Comment avez-vous travaillé avec votre directeur de la photographie Christophe Beaucarne ?
Beaucoup à partir de documents d'archives. C'était très important de restituer cette époque de la Seconde Guerre Mondiale qui a été beaucoup vue au cinéma. Christophe Beaucarne qui est un chef-opérateur hors pair a donné au film cet aspect un peu documentaire stylisé, à la fois très réaliste mais avec sa propre esthétique. Mais notre intention était aussi qu'on oublie très vite l'époque, qu'elle soit un peu au second plan. Et nous avons pris la même direction avec Olivier Radot pour les décors. 

Quid de la musique, en particulier du requiem ?
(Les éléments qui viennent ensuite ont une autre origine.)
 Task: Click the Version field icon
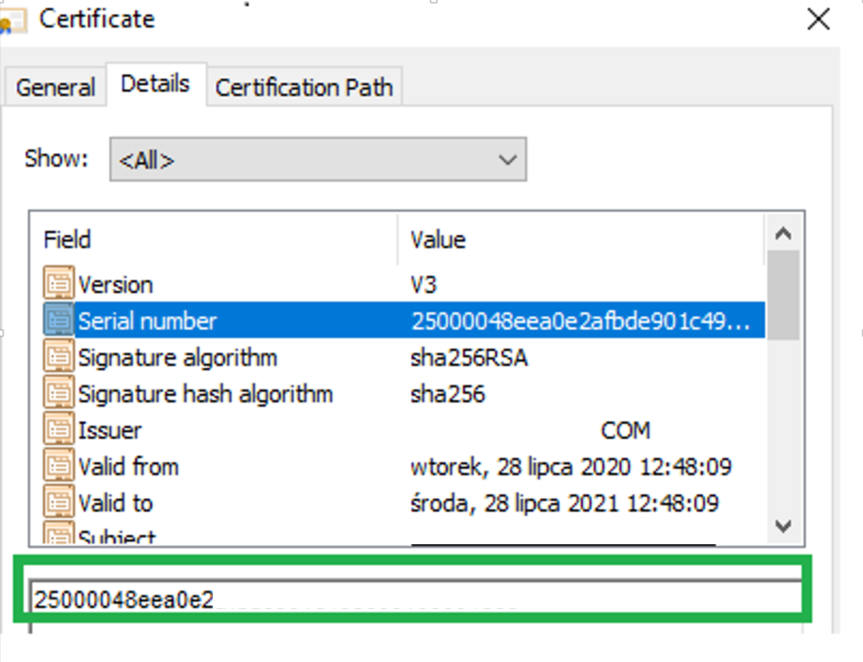click(60, 285)
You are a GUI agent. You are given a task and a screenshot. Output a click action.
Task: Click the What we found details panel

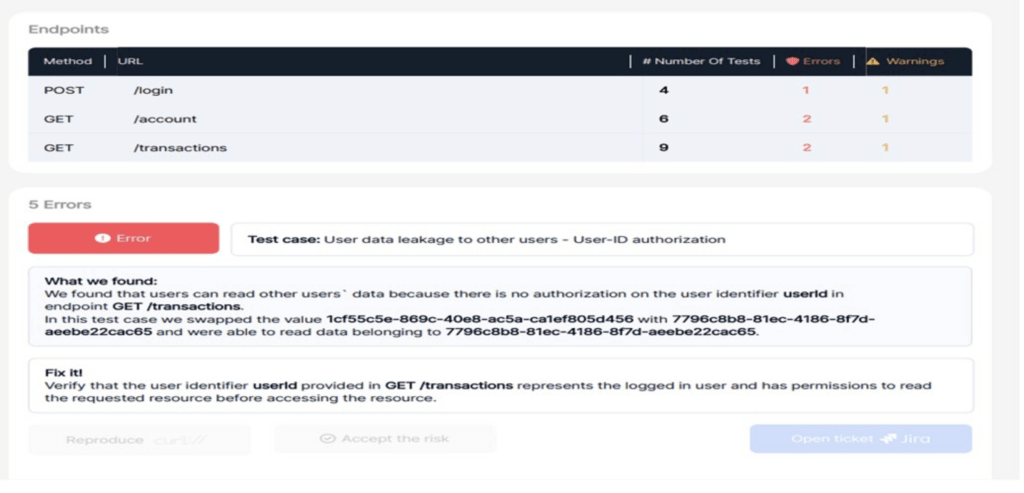click(500, 307)
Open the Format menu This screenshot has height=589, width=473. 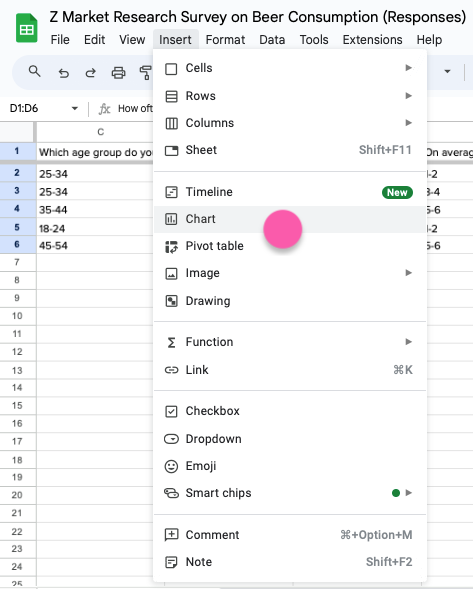(225, 40)
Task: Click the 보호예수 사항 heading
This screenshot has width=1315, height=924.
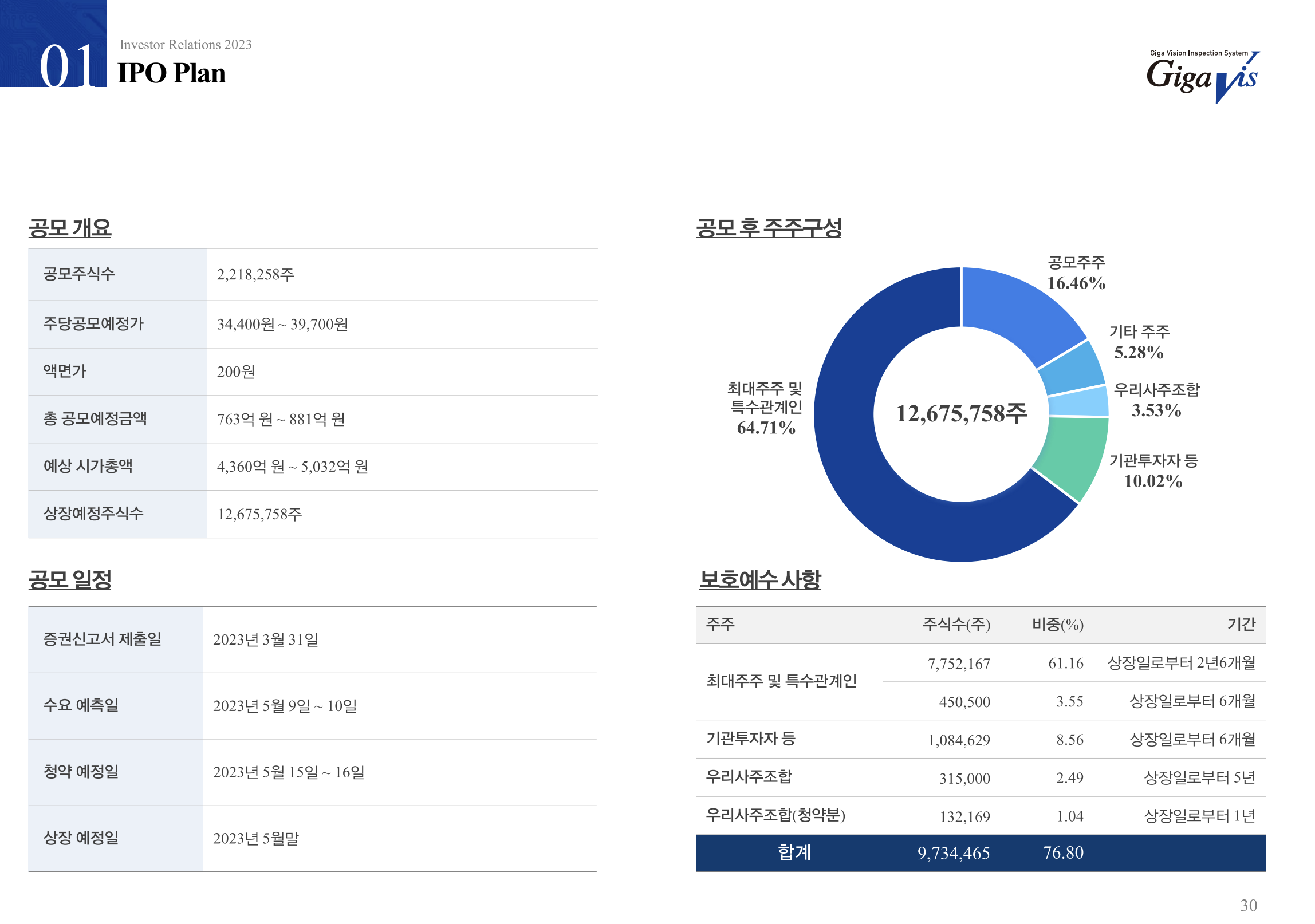Action: click(760, 579)
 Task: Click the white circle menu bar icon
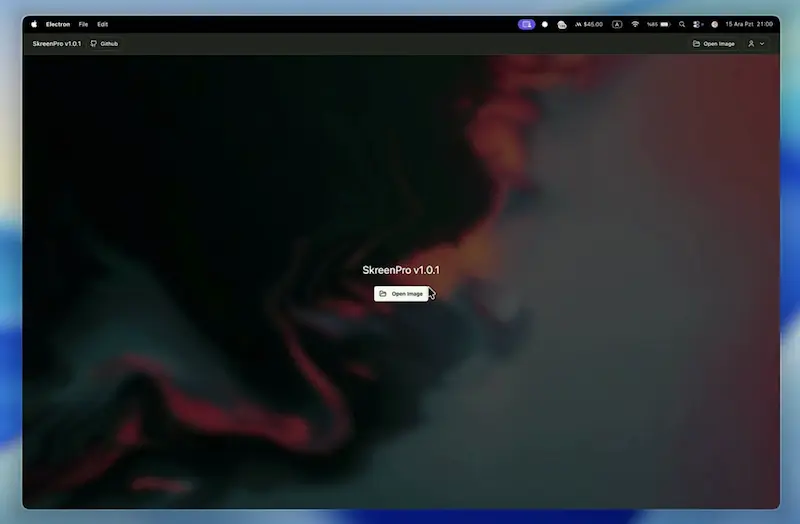click(x=545, y=24)
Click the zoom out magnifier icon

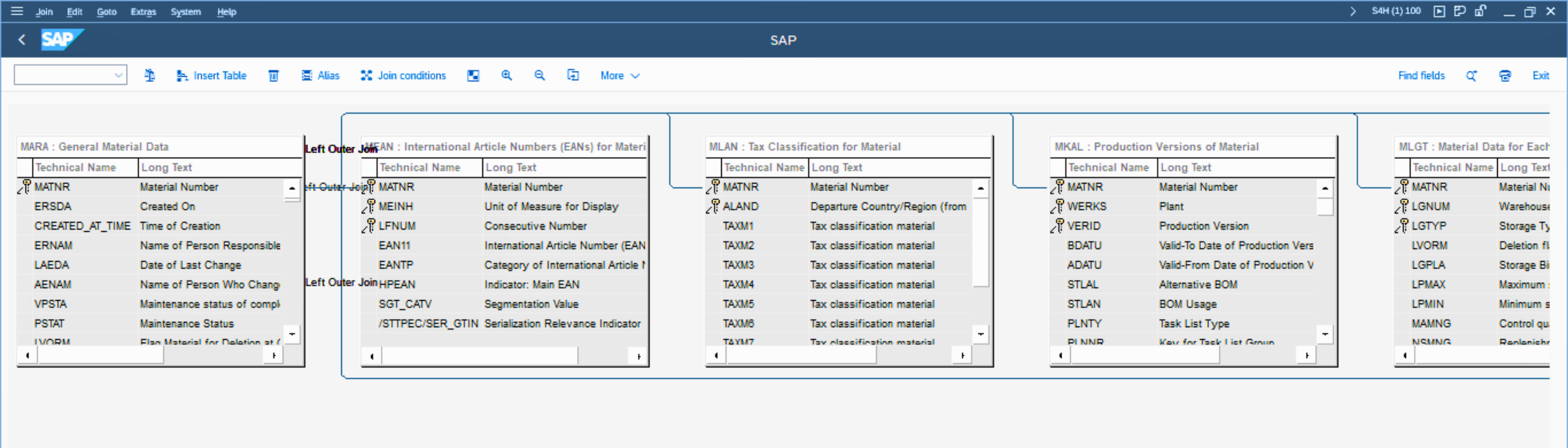pos(539,75)
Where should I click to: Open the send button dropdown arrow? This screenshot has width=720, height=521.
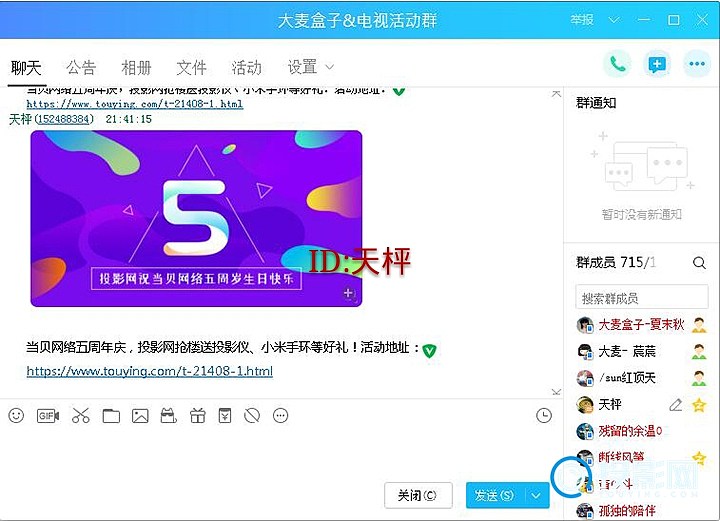[537, 495]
La musique de Django qui est jouée dans le film a été enregistrée avant le début du film par le Trio Rosenberg. Ce sont actuellement, avec Biréli Lagrène, les plus grands interprètes de ce type de musique. Il était ensuite très important pour l'énergie du film que Reda Kateb soit entouré au tournage par de vrais musiciens qui ne soient pas des acteurs, et cela a guidé tout le casting. Enfin, en ce qui concerne le requiem, Django l'a joué juste après la guerre, mais il n'a jamais été retranscrit, sauf les premières mesures d'orgue. J'ai trouvé très intéressant de demander à un musicien actuel de s'inspirer de ces notes pour composer sa propre vision de ce qu'aurait pu être le requiem de Django. J'ai rencontré Warren Ellis qui vient de l'univers du rock et qui joue notamment avec Nick Cave and the Bad Seeds. Ce n'est pas un musicien naturellement enclin à composer une musique symphonique, un peu comme Django à l'époque qui venait du jazz. La seule chose qu'on savait, c'est que le requiem avait composé pour orgue, pour des choeurs et pour des cordes, et ce sont les trois paramètres que j'ai donnés à Warren. Les paroles, elles, sont en romani, c'est un chant un peu "lacrima" car Django était un féru de musique sacrée, un grand admirateur de Bach par exemple.